Abstract

The diagnosis and management of paradoxical low-flow (PLF) aortic stenosis (AS) is challenging in clinical practice. In addition, its pathophysiology has not been fully understood. The aim of this study was to test the hypothesis that left ventricular (LV) myocardial function is deteriorated in PLF AS and that it is closely related to global LV afterload. Echocardiographic data from 103 patients with severe AS (aortic valve area < 1.0 cm(2)) with normal LV ejection fractions were prospectively collected.

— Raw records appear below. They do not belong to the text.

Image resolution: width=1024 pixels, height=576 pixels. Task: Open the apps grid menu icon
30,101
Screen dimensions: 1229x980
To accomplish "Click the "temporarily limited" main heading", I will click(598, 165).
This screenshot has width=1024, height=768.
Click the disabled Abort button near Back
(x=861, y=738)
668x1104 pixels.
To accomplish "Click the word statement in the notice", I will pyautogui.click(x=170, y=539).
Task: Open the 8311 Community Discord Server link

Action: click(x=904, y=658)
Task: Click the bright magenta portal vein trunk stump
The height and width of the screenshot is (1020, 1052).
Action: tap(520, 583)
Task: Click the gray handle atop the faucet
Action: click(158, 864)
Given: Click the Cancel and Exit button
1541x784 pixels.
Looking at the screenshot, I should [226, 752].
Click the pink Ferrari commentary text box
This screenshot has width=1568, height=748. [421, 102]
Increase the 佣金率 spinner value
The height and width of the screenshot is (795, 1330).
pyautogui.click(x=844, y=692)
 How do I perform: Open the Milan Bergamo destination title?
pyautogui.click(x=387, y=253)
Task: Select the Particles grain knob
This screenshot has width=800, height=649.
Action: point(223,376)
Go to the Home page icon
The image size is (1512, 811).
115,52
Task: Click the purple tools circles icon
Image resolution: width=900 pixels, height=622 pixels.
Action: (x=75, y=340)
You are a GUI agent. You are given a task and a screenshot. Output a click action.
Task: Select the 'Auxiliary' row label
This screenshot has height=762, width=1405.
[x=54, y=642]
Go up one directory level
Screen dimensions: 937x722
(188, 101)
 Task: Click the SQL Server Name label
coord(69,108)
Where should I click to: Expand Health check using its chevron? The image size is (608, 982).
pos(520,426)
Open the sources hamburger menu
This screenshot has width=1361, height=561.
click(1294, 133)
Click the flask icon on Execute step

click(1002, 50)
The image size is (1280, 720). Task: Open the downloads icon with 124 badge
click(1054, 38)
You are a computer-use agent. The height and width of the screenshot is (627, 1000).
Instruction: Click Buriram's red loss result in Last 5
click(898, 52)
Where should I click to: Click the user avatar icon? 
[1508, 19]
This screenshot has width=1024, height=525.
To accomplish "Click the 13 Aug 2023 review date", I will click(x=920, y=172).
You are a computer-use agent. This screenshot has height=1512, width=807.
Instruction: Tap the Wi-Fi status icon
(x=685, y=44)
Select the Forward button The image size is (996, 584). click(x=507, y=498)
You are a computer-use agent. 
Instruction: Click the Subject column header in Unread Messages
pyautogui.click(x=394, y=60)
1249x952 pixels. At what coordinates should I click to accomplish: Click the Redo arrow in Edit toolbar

Global longitudinal and circumferential myocardial strain was analyzed using two-dimensional speckle-tracking imaging. PLF AS was defined as a stroke volume index < 35 mL/m(2). Sixteen patients were classified as having PLF AS. Compared with those with normal-flow AS, patients with PLF AS were more likely to have worse functional status (mean New York Heart Association functional class, 2.38 ± 0.70 vs 1.96 ± 0.62; P= .02), worse global longitudinal strain (GLS) (-12.6 ± 4.4% vs -16.4 ± 4.0%, P < .01), lower aortic valve area (0.53 ± 0.15 vs 0.78 ± 0.19 cm(2), P < .01), and higher valvuloarterial impedance (5.62 ± 1.33 vs 3.65 ± 0.83 mm Hg · m(2)/mL, P < .01). GLS showed a significant negative linear relationship with stroke volume index (r= -0.324, P= .001) and a positive relationship with E/E' ratio (r= 0.367, P < .001). Multivariate analysis showed that age (β= 0.08, P= .07) and valvuloarterial impedance (β= 1.54, P < .01) were significant predictors of GLS. GLS is depressed in patients with PLF AS. This implies that subclinical myocardial dysfunction may be more prominent in PLF AS compared with normal-flow AS and suggests the possible diagnostic and prognostic value of two-dimensional global strain in identifying PLF AS. In addition, global LV afterload is an important determinant of myocardial dysfunction in patients with severe AS.